Segundos que valen oro
En uno de los laboratorios de simulación de la universidad, en el que varios maniquíes hacen las veces de pacientes, Sergio dirá que quiere especializarse en atención prehospitalaria.
Su experiencia con la Defensa Civil y el legado que, como auxiliares de enfermería, le han dejado sus padres le demostraron que la diferencia entre la vida y la muerte está en esos primeros auxilios que un médico le brinda a su paciente. “Son segundos que valen oro”, apunta.
Luego, hablará de su sueño de ser parte de la organización humanitaria Médicos Sin Fronteras para irse a atender comunidades de las zonas más apartadas del país.
“No soy tan romántico como para creer que voy a cambiar el mundo, pero sí creo que tengo la misión de serle útil a la sociedad”, añade.
En casa, entre tanto, sus padres ya empiezan a verlo convertido en todo un doctor: “Se toma su papel muy en serio, ya nos hace recomendaciones para que tengamos estilos de vida saludables, nos está cambiando la dieta... yo aspiro a que, en unos años, sea el médico que me atienda mis achaques”, cuenta su madre.
Entre ellos el lenguaje ya pasó a otro nivel: hablan con esa complicidad clínica en la que nombres de procedimientos, herramientas, medicinas y diagnósticos médicos son parte de su diario vivir. Esa complicidad que asegura que siempre serán un buen equipo dentro y fuera de casa.

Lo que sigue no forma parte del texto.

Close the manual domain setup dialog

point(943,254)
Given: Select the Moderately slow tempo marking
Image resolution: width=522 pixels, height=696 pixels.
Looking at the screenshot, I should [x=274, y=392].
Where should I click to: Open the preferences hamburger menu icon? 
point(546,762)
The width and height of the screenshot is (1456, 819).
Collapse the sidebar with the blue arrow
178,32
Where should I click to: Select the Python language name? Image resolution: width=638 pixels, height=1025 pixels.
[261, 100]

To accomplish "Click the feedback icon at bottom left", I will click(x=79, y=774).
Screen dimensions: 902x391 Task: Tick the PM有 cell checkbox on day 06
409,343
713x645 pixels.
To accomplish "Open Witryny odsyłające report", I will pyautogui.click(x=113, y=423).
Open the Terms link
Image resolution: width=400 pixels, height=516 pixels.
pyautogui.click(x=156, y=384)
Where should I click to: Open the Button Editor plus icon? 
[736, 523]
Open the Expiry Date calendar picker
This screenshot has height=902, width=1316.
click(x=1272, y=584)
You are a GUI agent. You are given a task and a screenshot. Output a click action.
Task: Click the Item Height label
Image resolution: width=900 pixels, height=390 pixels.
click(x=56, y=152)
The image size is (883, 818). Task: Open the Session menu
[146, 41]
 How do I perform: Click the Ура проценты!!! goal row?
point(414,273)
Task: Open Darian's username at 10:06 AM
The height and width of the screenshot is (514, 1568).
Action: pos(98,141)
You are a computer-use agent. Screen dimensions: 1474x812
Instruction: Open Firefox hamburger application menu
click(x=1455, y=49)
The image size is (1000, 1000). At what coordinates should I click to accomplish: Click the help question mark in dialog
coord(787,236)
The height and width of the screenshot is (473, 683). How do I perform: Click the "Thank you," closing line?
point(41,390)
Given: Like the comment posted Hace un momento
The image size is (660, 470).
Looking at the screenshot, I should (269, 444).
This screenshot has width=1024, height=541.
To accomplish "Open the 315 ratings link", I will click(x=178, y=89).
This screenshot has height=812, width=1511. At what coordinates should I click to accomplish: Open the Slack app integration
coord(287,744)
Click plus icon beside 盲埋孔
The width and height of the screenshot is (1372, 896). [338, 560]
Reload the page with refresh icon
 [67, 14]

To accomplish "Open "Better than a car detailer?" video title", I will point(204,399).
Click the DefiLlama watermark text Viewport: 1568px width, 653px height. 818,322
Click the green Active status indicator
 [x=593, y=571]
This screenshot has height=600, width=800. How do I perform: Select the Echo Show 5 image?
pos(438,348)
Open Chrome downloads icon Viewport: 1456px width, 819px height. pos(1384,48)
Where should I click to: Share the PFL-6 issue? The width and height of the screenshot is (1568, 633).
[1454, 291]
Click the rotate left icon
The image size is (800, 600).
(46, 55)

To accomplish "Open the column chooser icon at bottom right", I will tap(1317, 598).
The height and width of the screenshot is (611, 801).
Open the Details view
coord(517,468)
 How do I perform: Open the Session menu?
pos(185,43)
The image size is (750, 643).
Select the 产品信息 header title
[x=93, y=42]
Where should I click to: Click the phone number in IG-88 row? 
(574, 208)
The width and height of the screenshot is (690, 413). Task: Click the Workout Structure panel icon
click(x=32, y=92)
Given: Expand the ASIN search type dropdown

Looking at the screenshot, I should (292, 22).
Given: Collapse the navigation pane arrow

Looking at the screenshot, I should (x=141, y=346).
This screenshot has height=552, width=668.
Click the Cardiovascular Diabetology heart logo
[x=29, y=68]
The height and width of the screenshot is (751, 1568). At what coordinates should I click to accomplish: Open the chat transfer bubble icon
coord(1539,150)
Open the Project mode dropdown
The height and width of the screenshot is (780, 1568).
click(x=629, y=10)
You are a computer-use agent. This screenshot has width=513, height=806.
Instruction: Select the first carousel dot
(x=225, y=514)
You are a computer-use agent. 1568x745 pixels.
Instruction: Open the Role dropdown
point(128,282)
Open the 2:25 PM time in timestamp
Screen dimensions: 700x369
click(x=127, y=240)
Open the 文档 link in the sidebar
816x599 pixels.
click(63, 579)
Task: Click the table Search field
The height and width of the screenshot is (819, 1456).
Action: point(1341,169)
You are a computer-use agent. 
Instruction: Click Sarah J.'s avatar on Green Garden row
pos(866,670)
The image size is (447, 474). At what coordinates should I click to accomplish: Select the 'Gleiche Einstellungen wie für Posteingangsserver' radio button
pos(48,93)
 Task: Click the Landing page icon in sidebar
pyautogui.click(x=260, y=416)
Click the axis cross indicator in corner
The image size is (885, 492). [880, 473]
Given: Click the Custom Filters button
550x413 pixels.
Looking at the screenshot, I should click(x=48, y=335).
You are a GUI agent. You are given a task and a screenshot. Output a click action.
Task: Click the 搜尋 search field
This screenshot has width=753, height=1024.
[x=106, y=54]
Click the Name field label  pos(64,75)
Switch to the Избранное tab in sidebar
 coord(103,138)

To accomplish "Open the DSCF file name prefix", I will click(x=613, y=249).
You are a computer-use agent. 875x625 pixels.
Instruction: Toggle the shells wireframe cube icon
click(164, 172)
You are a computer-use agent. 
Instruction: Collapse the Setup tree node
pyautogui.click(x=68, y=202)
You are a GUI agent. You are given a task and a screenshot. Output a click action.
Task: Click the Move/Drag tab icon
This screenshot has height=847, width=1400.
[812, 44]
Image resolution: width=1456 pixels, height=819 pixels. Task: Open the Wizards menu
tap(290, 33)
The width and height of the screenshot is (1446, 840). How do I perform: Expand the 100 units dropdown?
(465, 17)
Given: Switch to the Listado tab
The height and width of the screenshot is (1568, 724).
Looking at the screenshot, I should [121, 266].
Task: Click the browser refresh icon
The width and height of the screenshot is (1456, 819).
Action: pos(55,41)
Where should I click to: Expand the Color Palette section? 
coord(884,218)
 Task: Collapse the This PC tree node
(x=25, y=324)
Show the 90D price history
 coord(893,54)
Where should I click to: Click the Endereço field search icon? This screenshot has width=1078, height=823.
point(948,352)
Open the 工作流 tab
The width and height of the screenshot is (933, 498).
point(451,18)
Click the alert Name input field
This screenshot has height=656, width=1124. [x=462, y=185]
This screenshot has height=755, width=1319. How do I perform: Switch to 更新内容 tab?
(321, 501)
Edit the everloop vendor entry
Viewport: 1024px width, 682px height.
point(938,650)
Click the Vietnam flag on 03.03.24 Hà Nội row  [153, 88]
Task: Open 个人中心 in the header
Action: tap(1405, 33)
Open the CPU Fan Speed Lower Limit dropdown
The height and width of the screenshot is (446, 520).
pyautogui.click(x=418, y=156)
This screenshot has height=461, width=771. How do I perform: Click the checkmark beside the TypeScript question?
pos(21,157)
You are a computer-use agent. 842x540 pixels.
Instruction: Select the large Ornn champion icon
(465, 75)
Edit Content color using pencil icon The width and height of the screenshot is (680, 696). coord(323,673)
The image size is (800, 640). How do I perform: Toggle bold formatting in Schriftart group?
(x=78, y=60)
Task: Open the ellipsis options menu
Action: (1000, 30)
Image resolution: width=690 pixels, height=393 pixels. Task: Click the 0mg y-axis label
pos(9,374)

–¿Alguna vez imaginó todo esto?
–Yo le voy a contestar así: he aprendido que muchas veces las personas no mueren cuando carecen de signos vitales, sino cuando se les acaba la esperanza, cuando desfallecen en sus sueños, cuando no se atreven a luchar por ellos.
Ahí está el niño que cambió el uniforme naranja de la Defensa Civil por una bata blanca, el que será médico pero no olvida sus pinitos como enfermero, el que siempre carga en su maleta unos guantes de látex, un tapabocas y una máscara para reanimar. Finalmente, si el deber llama, Sergio estará preparado para salvar vidas o prolongarlas, como él mismo prefiere llamarlo.